Ferran Sánchez: Història. Divulgació. Docència.
"Sólo unos pocos prefieren la libertad; la mayoría de los hombres no busca más que buenos amos" (Salustio)

sábado, 12 de noviembre de 2011

ELOGIO DE ERASMO (Y DE QUIENES SUEÑAN UNA ESPAÑA CON MENOS HOGUERAS)





La revista LEER ha dedicado a Erasmo de Rotterdam un apasionante dossier con motivo del 500 aniversario de “El elogio de la locura” (1511).
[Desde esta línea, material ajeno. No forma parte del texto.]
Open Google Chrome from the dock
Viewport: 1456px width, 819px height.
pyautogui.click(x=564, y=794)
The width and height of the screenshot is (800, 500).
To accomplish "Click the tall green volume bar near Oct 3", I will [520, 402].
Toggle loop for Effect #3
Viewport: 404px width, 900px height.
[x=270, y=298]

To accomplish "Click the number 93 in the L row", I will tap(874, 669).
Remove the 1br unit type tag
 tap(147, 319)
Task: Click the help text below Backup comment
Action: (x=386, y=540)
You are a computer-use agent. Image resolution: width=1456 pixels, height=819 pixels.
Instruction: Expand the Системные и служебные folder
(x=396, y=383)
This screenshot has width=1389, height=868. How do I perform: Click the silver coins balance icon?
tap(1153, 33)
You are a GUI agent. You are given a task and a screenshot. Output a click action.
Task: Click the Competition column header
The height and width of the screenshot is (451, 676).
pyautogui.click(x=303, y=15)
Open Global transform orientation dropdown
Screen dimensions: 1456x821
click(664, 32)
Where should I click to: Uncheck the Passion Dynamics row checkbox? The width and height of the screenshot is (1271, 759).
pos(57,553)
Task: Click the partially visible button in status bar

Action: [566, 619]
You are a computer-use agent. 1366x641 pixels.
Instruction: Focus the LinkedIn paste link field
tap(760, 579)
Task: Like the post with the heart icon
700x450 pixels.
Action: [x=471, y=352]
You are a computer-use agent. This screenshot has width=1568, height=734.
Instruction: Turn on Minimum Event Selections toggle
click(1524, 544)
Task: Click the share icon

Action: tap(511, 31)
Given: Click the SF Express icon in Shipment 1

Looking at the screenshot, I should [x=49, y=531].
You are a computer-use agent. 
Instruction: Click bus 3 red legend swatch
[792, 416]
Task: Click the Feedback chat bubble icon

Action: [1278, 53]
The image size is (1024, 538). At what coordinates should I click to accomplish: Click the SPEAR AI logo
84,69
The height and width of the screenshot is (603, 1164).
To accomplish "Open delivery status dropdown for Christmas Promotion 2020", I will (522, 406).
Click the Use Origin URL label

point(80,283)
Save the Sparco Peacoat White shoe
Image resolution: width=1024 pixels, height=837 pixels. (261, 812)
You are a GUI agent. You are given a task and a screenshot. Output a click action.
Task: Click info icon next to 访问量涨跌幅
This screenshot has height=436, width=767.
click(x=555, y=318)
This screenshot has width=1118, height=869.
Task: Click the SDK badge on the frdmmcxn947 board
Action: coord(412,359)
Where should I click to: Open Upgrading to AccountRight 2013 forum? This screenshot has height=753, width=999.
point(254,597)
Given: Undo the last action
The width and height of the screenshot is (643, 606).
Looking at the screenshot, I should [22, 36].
Además de un interesante articulo de Ramón Garcia, el biógrafo de Delibes, sobre la gestación de la novela “El hereje”, el dossier contiene un artículo del filósofo José Luis Abellán, el autor de “El erasmismo español”, y una semblanza del gran humanista escrita por Javier Huerta para recordarnos la paradoja de que, teniendo aquí más adeptos que en ningún otro lugar, en 1517 Erasmo repondió a la invitación de Cisneros con un “Non Placet Hispania” al que Huerta llama paradójico porque el humanista holandés no tuvo en ningún otro lugar tandos adeptos.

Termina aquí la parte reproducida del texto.